● TASK STATEMENT: Copy every row below line for line, keeping each character unchanged.

Rows for finding displayed items
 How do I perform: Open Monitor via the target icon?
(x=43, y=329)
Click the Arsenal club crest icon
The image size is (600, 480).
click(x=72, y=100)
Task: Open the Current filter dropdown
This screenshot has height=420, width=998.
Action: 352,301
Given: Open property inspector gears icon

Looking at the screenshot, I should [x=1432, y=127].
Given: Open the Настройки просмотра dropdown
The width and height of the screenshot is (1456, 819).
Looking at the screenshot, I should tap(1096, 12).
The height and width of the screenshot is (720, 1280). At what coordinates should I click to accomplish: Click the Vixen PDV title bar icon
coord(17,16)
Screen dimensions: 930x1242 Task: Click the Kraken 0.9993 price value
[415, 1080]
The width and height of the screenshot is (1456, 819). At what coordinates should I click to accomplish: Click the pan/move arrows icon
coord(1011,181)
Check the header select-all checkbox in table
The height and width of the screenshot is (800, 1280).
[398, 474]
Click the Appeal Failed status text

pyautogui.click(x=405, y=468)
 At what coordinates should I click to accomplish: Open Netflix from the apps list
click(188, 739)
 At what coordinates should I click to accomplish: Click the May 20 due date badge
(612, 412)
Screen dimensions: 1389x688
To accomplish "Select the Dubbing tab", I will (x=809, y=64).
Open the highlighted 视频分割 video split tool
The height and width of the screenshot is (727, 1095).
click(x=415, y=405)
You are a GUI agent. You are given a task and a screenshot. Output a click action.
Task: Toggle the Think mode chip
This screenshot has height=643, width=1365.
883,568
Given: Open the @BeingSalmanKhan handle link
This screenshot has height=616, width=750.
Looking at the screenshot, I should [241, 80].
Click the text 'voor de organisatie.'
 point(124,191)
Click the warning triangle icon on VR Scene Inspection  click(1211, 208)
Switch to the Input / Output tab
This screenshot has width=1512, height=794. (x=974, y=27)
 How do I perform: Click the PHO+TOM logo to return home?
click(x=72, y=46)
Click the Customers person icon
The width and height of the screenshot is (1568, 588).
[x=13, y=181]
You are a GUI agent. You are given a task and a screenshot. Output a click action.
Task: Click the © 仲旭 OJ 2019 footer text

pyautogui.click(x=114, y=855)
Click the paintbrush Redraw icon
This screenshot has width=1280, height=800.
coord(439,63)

● SOLUTION TO THIS TASK:
 How do I perform: Open Monitor via the target icon?
(x=43, y=329)
Click the Arsenal club crest icon
The image size is (600, 480).
click(x=72, y=100)
Task: Open the Current filter dropdown
This screenshot has height=420, width=998.
Action: 352,301
Given: Open property inspector gears icon

Looking at the screenshot, I should [x=1432, y=127].
Given: Open the Настройки просмотра dropdown
The width and height of the screenshot is (1456, 819).
Looking at the screenshot, I should tap(1096, 12).
The height and width of the screenshot is (720, 1280). At what coordinates should I click to accomplish: Click the Vixen PDV title bar icon
coord(17,16)
Screen dimensions: 930x1242 Task: Click the Kraken 0.9993 price value
[415, 1080]
The width and height of the screenshot is (1456, 819). At what coordinates should I click to accomplish: Click the pan/move arrows icon
coord(1011,181)
Check the header select-all checkbox in table
The height and width of the screenshot is (800, 1280).
[398, 474]
Click the Appeal Failed status text

pyautogui.click(x=405, y=468)
 At what coordinates should I click to accomplish: Open Netflix from the apps list
click(188, 739)
 At what coordinates should I click to accomplish: Click the May 20 due date badge
(612, 412)
Screen dimensions: 1389x688
To accomplish "Select the Dubbing tab", I will (x=809, y=64).
Open the highlighted 视频分割 video split tool
The height and width of the screenshot is (727, 1095).
click(x=415, y=405)
You are a GUI agent. You are given a task and a screenshot. Output a click action.
Task: Toggle the Think mode chip
This screenshot has height=643, width=1365.
883,568
Given: Open the @BeingSalmanKhan handle link
This screenshot has height=616, width=750.
Looking at the screenshot, I should [241, 80].
Click the text 'voor de organisatie.'
 point(124,191)
Click the warning triangle icon on VR Scene Inspection  click(1211, 208)
Switch to the Input / Output tab
This screenshot has width=1512, height=794. (x=974, y=27)
 How do I perform: Click the PHO+TOM logo to return home?
click(x=72, y=46)
Click the Customers person icon
The width and height of the screenshot is (1568, 588).
[x=13, y=181]
You are a GUI agent. You are given a task and a screenshot. Output a click action.
Task: Click the © 仲旭 OJ 2019 footer text

pyautogui.click(x=114, y=855)
Click the paintbrush Redraw icon
This screenshot has width=1280, height=800.
coord(439,63)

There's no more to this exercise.